→ **TASK OBJECTIVE**
Below is a set of records. Please retype every one exactly.

§ §

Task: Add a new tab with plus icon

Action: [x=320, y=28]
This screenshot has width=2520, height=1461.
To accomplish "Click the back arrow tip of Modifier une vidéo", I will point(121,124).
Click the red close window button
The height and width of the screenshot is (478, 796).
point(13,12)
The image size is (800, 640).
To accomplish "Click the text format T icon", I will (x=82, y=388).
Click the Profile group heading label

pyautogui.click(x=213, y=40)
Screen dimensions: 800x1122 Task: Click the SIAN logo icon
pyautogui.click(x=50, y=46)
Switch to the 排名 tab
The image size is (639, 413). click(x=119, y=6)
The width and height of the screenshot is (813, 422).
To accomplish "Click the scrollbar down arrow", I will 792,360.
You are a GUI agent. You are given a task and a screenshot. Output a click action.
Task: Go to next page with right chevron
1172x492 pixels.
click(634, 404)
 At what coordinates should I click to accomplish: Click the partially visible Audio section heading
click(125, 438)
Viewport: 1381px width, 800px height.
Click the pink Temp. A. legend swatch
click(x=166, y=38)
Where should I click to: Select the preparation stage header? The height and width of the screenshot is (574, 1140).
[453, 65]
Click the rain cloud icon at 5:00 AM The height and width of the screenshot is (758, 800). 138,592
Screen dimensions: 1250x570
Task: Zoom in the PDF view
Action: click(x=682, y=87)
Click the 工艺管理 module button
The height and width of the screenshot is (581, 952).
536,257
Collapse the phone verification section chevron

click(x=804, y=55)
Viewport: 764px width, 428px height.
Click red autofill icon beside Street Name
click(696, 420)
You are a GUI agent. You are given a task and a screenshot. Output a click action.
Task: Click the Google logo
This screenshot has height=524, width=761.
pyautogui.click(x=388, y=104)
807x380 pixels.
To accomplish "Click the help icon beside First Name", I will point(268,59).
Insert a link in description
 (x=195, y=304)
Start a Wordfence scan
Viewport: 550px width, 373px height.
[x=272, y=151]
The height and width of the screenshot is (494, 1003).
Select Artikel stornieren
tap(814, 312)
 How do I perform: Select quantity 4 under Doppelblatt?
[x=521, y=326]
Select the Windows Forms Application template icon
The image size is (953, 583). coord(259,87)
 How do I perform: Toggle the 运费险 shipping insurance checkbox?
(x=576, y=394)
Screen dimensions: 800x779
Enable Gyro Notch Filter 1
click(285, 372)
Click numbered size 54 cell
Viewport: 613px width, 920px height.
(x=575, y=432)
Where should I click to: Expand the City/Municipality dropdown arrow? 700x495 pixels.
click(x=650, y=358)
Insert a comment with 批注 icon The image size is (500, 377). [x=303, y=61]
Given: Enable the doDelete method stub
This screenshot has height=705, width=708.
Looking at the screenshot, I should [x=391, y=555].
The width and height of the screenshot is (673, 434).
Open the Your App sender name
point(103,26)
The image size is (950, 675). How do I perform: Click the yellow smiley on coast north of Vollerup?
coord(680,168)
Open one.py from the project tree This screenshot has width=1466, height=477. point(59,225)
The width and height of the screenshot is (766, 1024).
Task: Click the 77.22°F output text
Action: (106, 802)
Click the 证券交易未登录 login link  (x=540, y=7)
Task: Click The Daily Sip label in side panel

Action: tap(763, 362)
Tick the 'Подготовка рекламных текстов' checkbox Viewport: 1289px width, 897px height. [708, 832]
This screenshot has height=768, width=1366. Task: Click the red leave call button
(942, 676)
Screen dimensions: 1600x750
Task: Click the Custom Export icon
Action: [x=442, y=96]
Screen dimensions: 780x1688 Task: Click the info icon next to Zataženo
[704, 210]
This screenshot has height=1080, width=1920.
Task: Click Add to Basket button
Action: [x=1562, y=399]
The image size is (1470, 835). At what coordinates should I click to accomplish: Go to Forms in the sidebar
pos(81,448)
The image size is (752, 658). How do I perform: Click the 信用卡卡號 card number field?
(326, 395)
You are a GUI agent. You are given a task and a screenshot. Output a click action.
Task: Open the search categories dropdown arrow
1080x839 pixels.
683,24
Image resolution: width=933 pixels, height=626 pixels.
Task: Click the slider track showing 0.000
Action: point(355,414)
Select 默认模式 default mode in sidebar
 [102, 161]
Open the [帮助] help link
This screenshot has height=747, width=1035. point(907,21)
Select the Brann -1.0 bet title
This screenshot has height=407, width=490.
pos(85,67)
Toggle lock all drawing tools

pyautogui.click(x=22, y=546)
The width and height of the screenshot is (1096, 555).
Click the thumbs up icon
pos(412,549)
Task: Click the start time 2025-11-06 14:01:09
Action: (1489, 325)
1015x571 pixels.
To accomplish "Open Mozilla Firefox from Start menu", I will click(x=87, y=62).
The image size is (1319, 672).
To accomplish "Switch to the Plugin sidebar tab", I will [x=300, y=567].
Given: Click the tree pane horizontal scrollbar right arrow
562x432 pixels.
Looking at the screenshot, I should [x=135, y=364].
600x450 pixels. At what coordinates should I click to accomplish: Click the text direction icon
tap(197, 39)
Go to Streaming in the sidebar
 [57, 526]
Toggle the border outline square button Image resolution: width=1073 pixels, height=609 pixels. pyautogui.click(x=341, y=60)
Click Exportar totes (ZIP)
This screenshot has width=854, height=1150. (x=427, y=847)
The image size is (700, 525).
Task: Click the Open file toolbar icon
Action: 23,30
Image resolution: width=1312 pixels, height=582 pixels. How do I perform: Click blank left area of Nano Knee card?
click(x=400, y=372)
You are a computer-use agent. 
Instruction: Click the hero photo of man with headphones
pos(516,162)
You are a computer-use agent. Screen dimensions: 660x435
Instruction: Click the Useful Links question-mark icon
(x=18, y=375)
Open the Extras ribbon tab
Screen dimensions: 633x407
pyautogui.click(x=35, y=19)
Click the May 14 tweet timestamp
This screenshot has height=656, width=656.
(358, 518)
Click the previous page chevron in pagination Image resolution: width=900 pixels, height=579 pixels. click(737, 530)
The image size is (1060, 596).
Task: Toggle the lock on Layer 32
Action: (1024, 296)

§ §

→ **RESPONSE AREA**
Task: Add a new tab with plus icon

Action: [x=320, y=28]
This screenshot has width=2520, height=1461.
To accomplish "Click the back arrow tip of Modifier une vidéo", I will point(121,124).
Click the red close window button
The height and width of the screenshot is (478, 796).
point(13,12)
The image size is (800, 640).
To accomplish "Click the text format T icon", I will (x=82, y=388).
Click the Profile group heading label

pyautogui.click(x=213, y=40)
Screen dimensions: 800x1122 Task: Click the SIAN logo icon
pyautogui.click(x=50, y=46)
Switch to the 排名 tab
The image size is (639, 413). click(x=119, y=6)
The width and height of the screenshot is (813, 422).
To accomplish "Click the scrollbar down arrow", I will 792,360.
You are a GUI agent. You are given a task and a screenshot. Output a click action.
Task: Go to next page with right chevron
1172x492 pixels.
click(634, 404)
 At what coordinates should I click to accomplish: Click the partially visible Audio section heading
click(125, 438)
Viewport: 1381px width, 800px height.
Click the pink Temp. A. legend swatch
click(x=166, y=38)
Where should I click to: Select the preparation stage header? The height and width of the screenshot is (574, 1140).
[453, 65]
Click the rain cloud icon at 5:00 AM The height and width of the screenshot is (758, 800). 138,592
Screen dimensions: 1250x570
Task: Zoom in the PDF view
Action: click(x=682, y=87)
Click the 工艺管理 module button
The height and width of the screenshot is (581, 952).
536,257
Collapse the phone verification section chevron

click(x=804, y=55)
Viewport: 764px width, 428px height.
Click red autofill icon beside Street Name
click(696, 420)
You are a GUI agent. You are given a task and a screenshot. Output a click action.
Task: Click the Google logo
This screenshot has height=524, width=761.
pyautogui.click(x=388, y=104)
807x380 pixels.
To accomplish "Click the help icon beside First Name", I will point(268,59).
Insert a link in description
 (x=195, y=304)
Start a Wordfence scan
Viewport: 550px width, 373px height.
[x=272, y=151]
The height and width of the screenshot is (494, 1003).
Select Artikel stornieren
tap(814, 312)
 How do I perform: Select quantity 4 under Doppelblatt?
[x=521, y=326]
Select the Windows Forms Application template icon
The image size is (953, 583). coord(259,87)
 How do I perform: Toggle the 运费险 shipping insurance checkbox?
(x=576, y=394)
Screen dimensions: 800x779
Enable Gyro Notch Filter 1
click(285, 372)
Click numbered size 54 cell
Viewport: 613px width, 920px height.
(x=575, y=432)
Where should I click to: Expand the City/Municipality dropdown arrow? 700x495 pixels.
click(x=650, y=358)
Insert a comment with 批注 icon The image size is (500, 377). [x=303, y=61]
Given: Enable the doDelete method stub
This screenshot has height=705, width=708.
Looking at the screenshot, I should [x=391, y=555].
The width and height of the screenshot is (673, 434).
Open the Your App sender name
point(103,26)
The image size is (950, 675). How do I perform: Click the yellow smiley on coast north of Vollerup?
coord(680,168)
Open one.py from the project tree This screenshot has width=1466, height=477. point(59,225)
The width and height of the screenshot is (766, 1024).
Task: Click the 77.22°F output text
Action: (106, 802)
Click the 证券交易未登录 login link  (x=540, y=7)
Task: Click The Daily Sip label in side panel

Action: tap(763, 362)
Tick the 'Подготовка рекламных текстов' checkbox Viewport: 1289px width, 897px height. [708, 832]
This screenshot has height=768, width=1366. Task: Click the red leave call button
(942, 676)
Screen dimensions: 1600x750
Task: Click the Custom Export icon
Action: [x=442, y=96]
Screen dimensions: 780x1688 Task: Click the info icon next to Zataženo
[704, 210]
This screenshot has height=1080, width=1920.
Task: Click Add to Basket button
Action: [x=1562, y=399]
The image size is (1470, 835). At what coordinates should I click to accomplish: Go to Forms in the sidebar
pos(81,448)
The image size is (752, 658). How do I perform: Click the 信用卡卡號 card number field?
(326, 395)
You are a GUI agent. You are given a task and a screenshot. Output a click action.
Task: Open the search categories dropdown arrow
1080x839 pixels.
683,24
Image resolution: width=933 pixels, height=626 pixels.
Task: Click the slider track showing 0.000
Action: point(355,414)
Select 默认模式 default mode in sidebar
 [102, 161]
Open the [帮助] help link
This screenshot has height=747, width=1035. point(907,21)
Select the Brann -1.0 bet title
This screenshot has height=407, width=490.
pos(85,67)
Toggle lock all drawing tools

pyautogui.click(x=22, y=546)
The width and height of the screenshot is (1096, 555).
Click the thumbs up icon
pos(412,549)
Task: Click the start time 2025-11-06 14:01:09
Action: (1489, 325)
1015x571 pixels.
To accomplish "Open Mozilla Firefox from Start menu", I will click(x=87, y=62).
The image size is (1319, 672).
To accomplish "Switch to the Plugin sidebar tab", I will [x=300, y=567].
Given: Click the tree pane horizontal scrollbar right arrow
562x432 pixels.
Looking at the screenshot, I should [x=135, y=364].
600x450 pixels. At what coordinates should I click to accomplish: Click the text direction icon
tap(197, 39)
Go to Streaming in the sidebar
 [57, 526]
Toggle the border outline square button Image resolution: width=1073 pixels, height=609 pixels. pyautogui.click(x=341, y=60)
Click Exportar totes (ZIP)
This screenshot has width=854, height=1150. (x=427, y=847)
The image size is (700, 525).
Task: Click the Open file toolbar icon
Action: 23,30
Image resolution: width=1312 pixels, height=582 pixels. How do I perform: Click blank left area of Nano Knee card?
click(x=400, y=372)
You are a computer-use agent. 
Instruction: Click the hero photo of man with headphones
pos(516,162)
You are a computer-use agent. Screen dimensions: 660x435
Instruction: Click the Useful Links question-mark icon
(x=18, y=375)
Open the Extras ribbon tab
Screen dimensions: 633x407
pyautogui.click(x=35, y=19)
Click the May 14 tweet timestamp
This screenshot has height=656, width=656.
(358, 518)
Click the previous page chevron in pagination Image resolution: width=900 pixels, height=579 pixels. click(737, 530)
The image size is (1060, 596).
Task: Toggle the lock on Layer 32
Action: (1024, 296)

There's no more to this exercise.